Freiraum
April 2014


Wie lange haben die US-Atomwaffen noch eine Zukunft in Deutschland?

von Otfried Nassauer

Das wäre eine gute Frage an den zuständigen Bundeswehrgeneral, den Luftwaffeninspekteur. Was würde er wohl antworten?

Etwa dies: Für die nächsten 20-30 Jahre bleiben diese Waffen in Deutschland. Die NATO will sie behalten, damit sich Polen und das Baltikum an die atomare Abschreckung der USA angekoppelt fühlen. Die große Koalition hat signalisiert: Solange die NATO auf nukleare Abschreckung setzt, wird Deutschland in Nuklearfragen mitreden wollen. Deshalb muss die Bundesrepublik auch weiter bei der nuklearen Abschreckung mitmachen und geeignete Trägerflugzeuge bereitstellen. Wir werden auch darüber nachdenken müssen, ob es klüger ist, die Nutzungsdauer unserer nuklearfähigen Tornado-Flugzeuge noch einmal zu verlängern oder gleich ein neues Flugzeug zu kaufen.


Die Zukunft taktischer Nuklearwaffen in Europa

Unter diesem Titel hatte die Washingtoner Denkfabrik Stimson Center am 16. Januar in Washington eingeladen. Norton Schwartz, der ehemalige Stabschef der US Air Force, liebt die klaren Worte. Die Modernisierung der US-Atombomben vom Typ B 61 zur B 61-12 ist aus Sicht von General Schwartz »notwendig«. Diese Waffe sei »vom Einsatz her betrachtet« vorteilhaft, weil sie eine geringere Sprengkraft und eine höhere Treffgenauigkeit besitze als die bisherigen luftgestützten Atomwaffen der US-Luftwaffe. »Eine höhere Zielgenauigkeit und eine niedrigere Sprengkraft – das sind wünschenswerte Fähigkeiten. Ohne Frage«, so der ehemalige General. Die B 83, eine Megatonnenwaffe, sei zwar jünger als die B 61, »übertreffe« aber mit ihrer großen Sprengkraft die »militärischen Anforderungen«. Die Modernisierung der B 61 sei aus seiner Sicht sogar wichtiger als die geplante Entwicklung eines neuen nuklearen Marschflugkörpers großer Reichweite: »Ich würde die B 61 vorziehen.«


Eine neue Atomwaffe 

Der General bestätigt damit – ganz nebenbei – den wesentlichen Kritikpunkt an der B 61-12: Die größere und flexiblere militärische Nutzbarkeit der neuen Bombe bringt das Vorhaben in Widerspruch zum Versprechen von US-Präsident Obama, keine neuen und auch keine Atomwaffen mit neuen militärischen Fähigkeiten einzuführen. Gefragt, ob die Modernisierung die bestehende Waffe nur besser mache oder auch zu einer veränderten Zielplanung führen werde, antwortete Schwartz: »Es würde beide Effekte haben.«


Kommt die All-in-One-Bombe? 

Praktisch, diese technischen All-in-One–Geräte. Drucker, Scanner, Fax und Kopierer – nur ein Gerät – geringe Kosten, wenig Platzbedarf und für viele Aufgaben geeignet. Etwas Ähnliches müssen sich die US-Nuklearwaffenspezialisten gedacht haben, die die Anforderungen für die künftige Atombombe vom Typ B 61-12 ersonnen haben: Eine einzige Bombe für alle Aufgaben – das wäre die ideale Lösung. Sie soll alle sechs vorhandenen Atombombentypen der USA ablösen und deren unterschiedliche militärische Funktionen in ihren Fähigkeiten vereinen.

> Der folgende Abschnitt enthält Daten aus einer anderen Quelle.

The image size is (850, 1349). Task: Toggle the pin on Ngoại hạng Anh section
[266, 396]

Mittlerweile gibt es erste Indizien, dass die flexiblen Einsatzmöglichkeiten der neuen Waffe noch einmal ausgeweitet worden sein könnten. Im Oktober 2013 wurde bekannt, dass die B 61-12 alle bisherigen Atombomben der USA ablösen soll. Also auch die B 83 mit ihrer maximalen Sprengkraft von einer Megatonne und den nuklearen Bunkerknacker B 61-11.

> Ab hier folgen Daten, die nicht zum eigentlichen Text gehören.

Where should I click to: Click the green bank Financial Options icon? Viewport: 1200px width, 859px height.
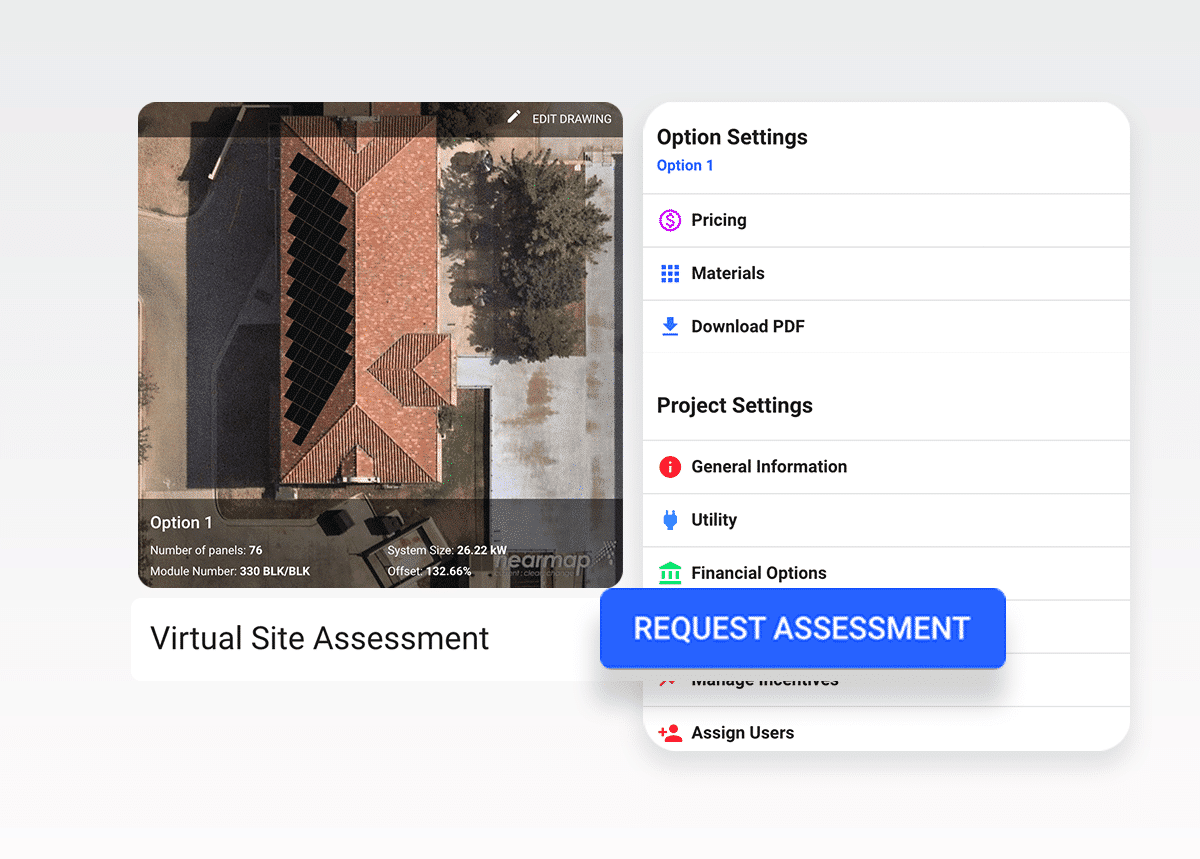[x=670, y=573]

Bisher ist nicht ganz klar, wie und warum es zu dieser Veränderung der Planung kam. Möglicherweise soll auf die B 83 verzichtet werden, weil ihre Sprengkraft die heutigen Anforderungen übertrifft und man hofft, das Vorhaben B 61-12 vom Kongress leichter finanziert zu bekommen, wenn man argumentieren kann, dass eine neue Waffe alle alten ersetzen soll.


Flexibel einsetzbar

Vielleicht gibt es aber auch eine andere Erklärung. Die JASONs, ein wichtiges wissenschaftliches Beratergremium, empfahlen 2012, nicht nur die sekundären Nuklearsprengsätze der Version B 61-4 für die Modernisierung zur B 61-12 heranzuziehen, sondern auch die sehr ähnlichen Secondaries der B 61-10, also des umgebauten alten Pershing-II-Sprengkopfes.

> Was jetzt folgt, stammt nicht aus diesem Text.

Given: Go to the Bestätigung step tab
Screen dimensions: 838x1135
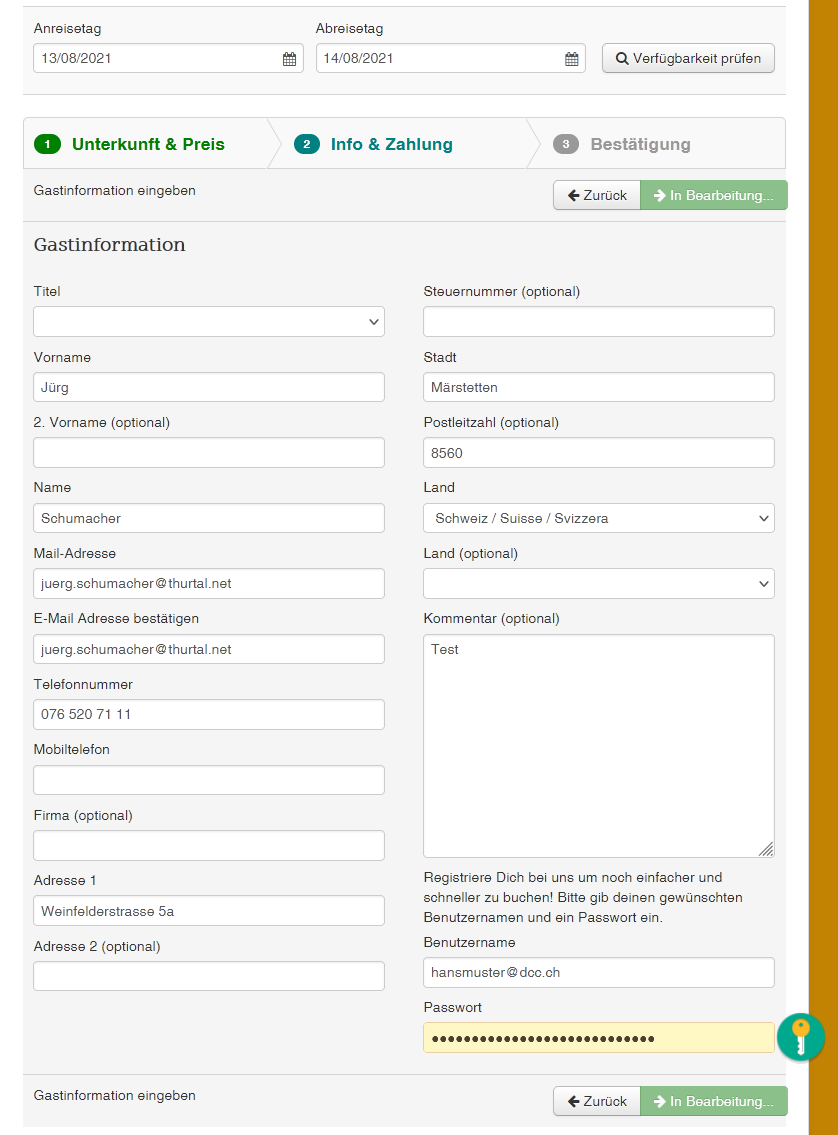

Das hätte wahrscheinlich zwei Folgen: Zum einen könnten eine größere Zahl von B 61 Bomben modernisiert werden, weil mehr Secondaries zur Verfügung stehen. Zum anderen stünden mehr Sprengkraftstärken zur Wahl, denn die B 61-10 bietet etwas andere Wahlmöglichkeiten als die B 61-4. Ein noch flexiblerer Einsatz der Waffe würde möglich. Ein Beispiel: Die maximale Sprengkraft der B 61-10 beträgt 80 Kilotonnen, nicht 50 wie bei der B 61-4. Auch das könnte die Entscheidung erleichtert haben, auf die Megatonnenwaffe B 83 zu verzichten.

Mit der B83 würde eine der technisch sichersten und neusten Atomwaffen außer Dienst gestellt und durch eine weniger sichere Waffe, die B 61-12 ersetzt. Die B 83 verfügt über eine feuerresistente Nuklearkomponente, das Pit. Dieses soll verhindern, dass bei einem Atomwaffenunfall mit einem Brand Plutoniumpartikel mit dem Rauch in der Umgebung verteilt werden. Alle Versionen der B 61, auch die künftige B 61-12 können nicht mit einer solchen, sichereren Komponente ausgestattet werden.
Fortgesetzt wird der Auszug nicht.